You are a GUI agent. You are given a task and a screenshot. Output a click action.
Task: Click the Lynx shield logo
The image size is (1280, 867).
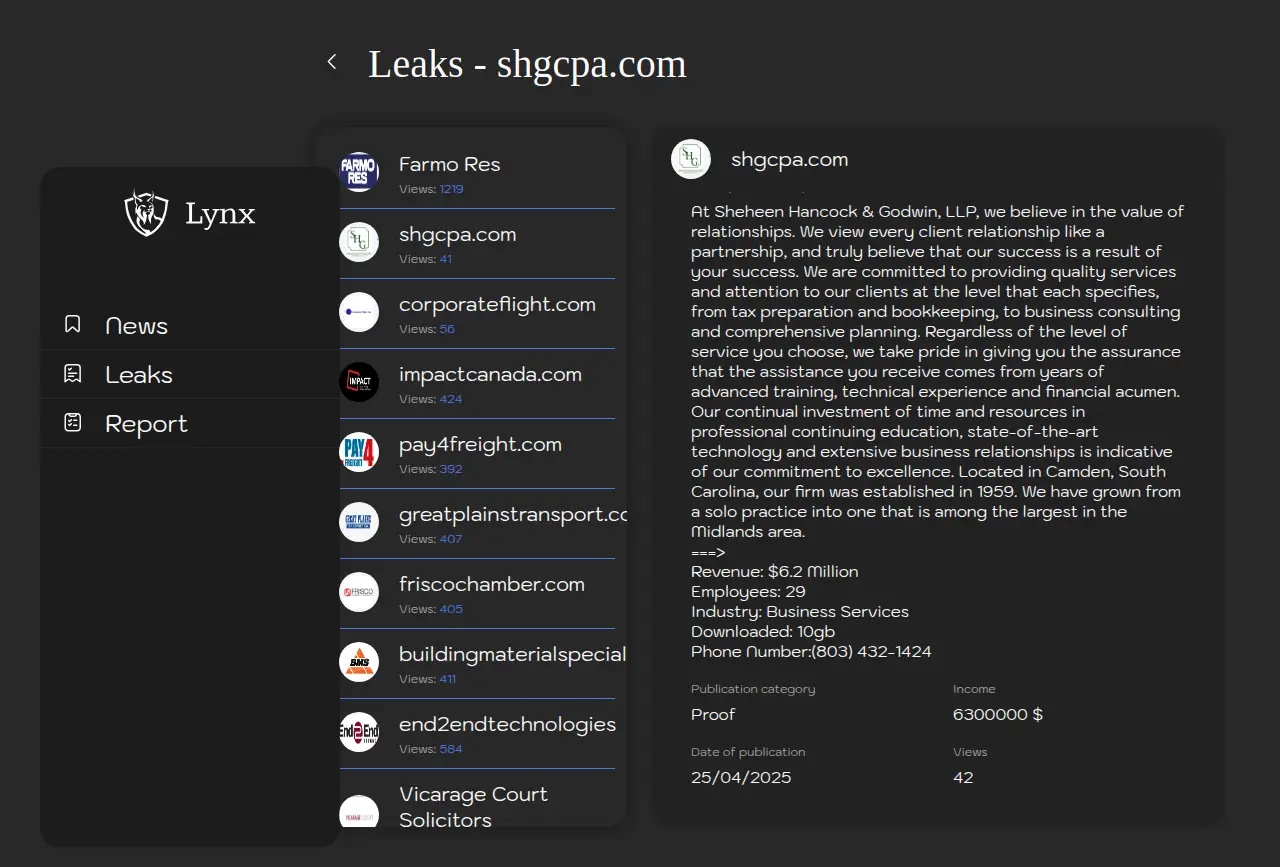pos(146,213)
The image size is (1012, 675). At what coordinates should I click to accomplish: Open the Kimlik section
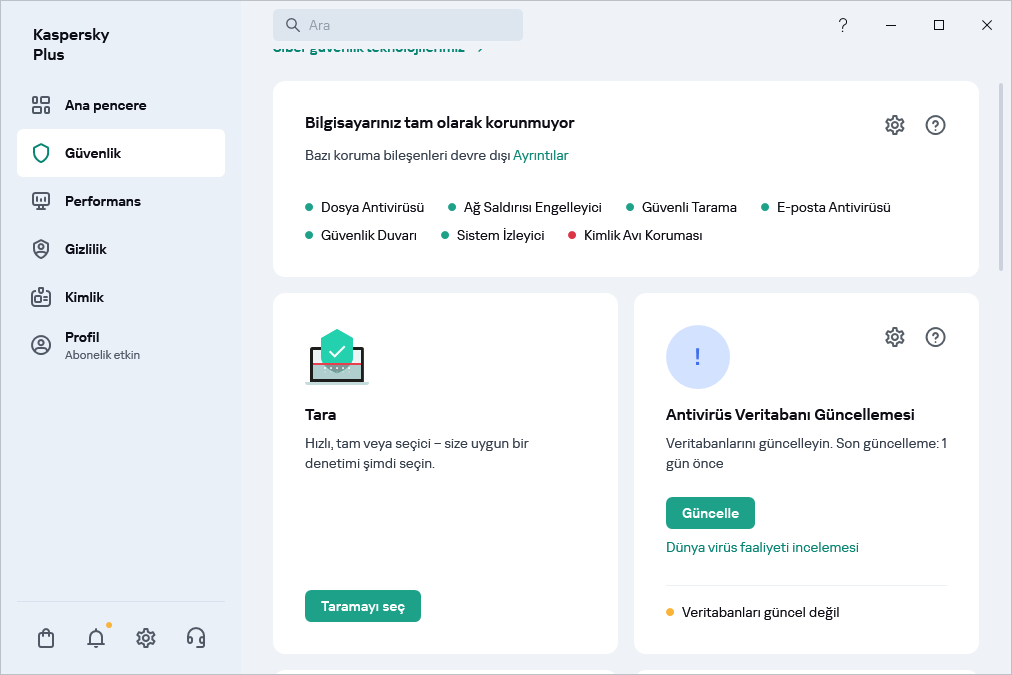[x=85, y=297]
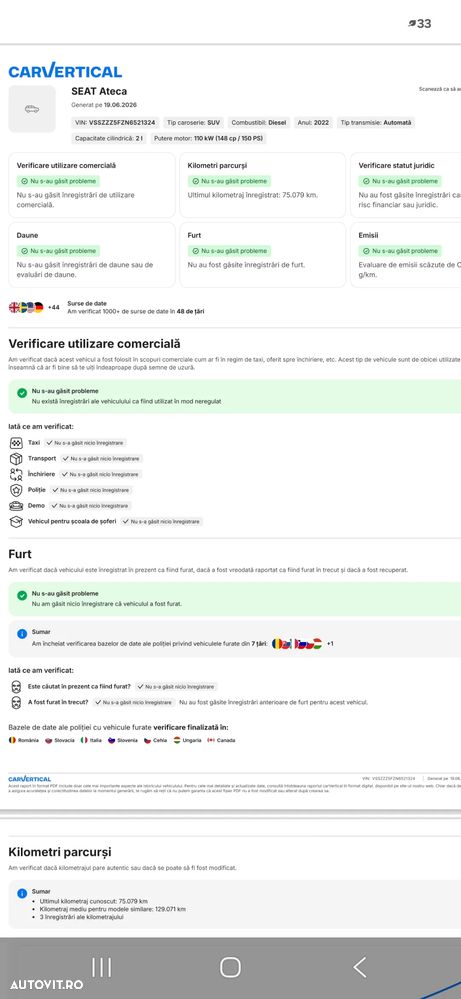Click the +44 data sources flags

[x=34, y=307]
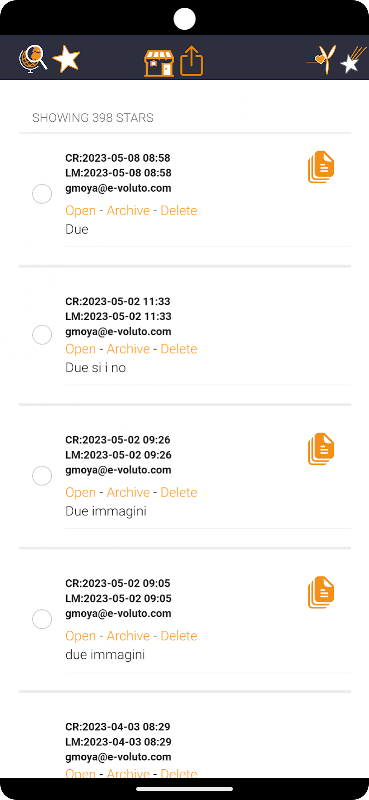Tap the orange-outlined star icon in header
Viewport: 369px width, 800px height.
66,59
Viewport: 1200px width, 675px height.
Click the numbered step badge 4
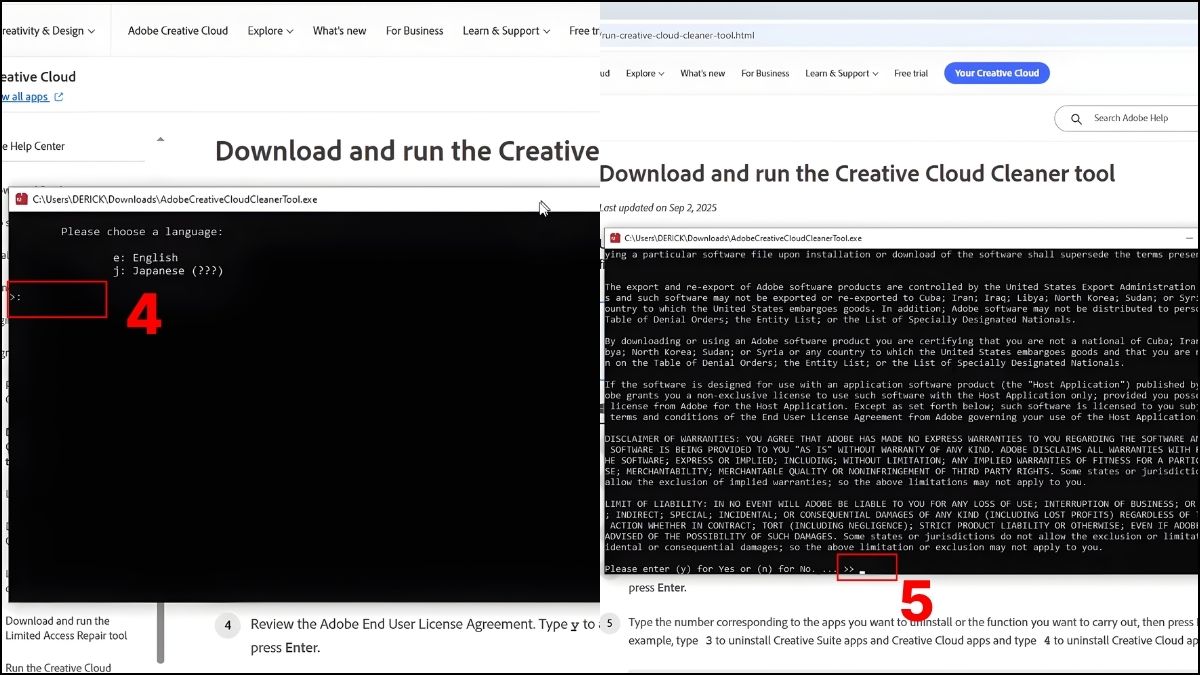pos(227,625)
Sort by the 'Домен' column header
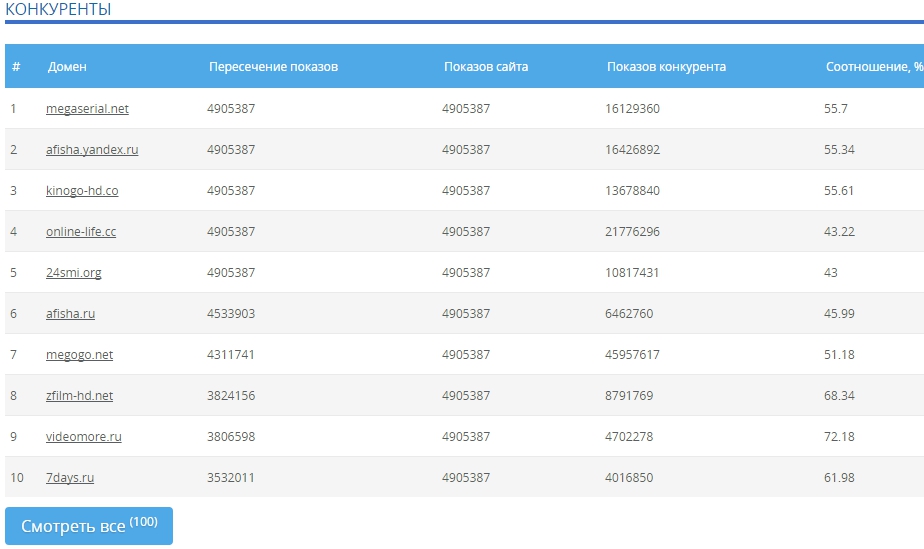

_REQUIRED WORK_
Using the data above, write out every line exactly, leaving the images behind.

_EXERCISE OUTPUT_
You are a GUI agent. You are given a task and a screenshot. Output a click action.
Task: Click the Lynx shield logo
The image size is (1280, 867).
pos(146,213)
The image size is (1012, 675). At what coordinates should I click to accomplish: Open the Kimlik section
[x=85, y=297]
Click the +44 data sources flags

[x=34, y=307]
Tap the orange-outlined star icon in header
Viewport: 369px width, 800px height.
66,59
Viewport: 1200px width, 675px height.
Click the numbered step badge 4
pos(227,625)
Sort by the 'Домен' column header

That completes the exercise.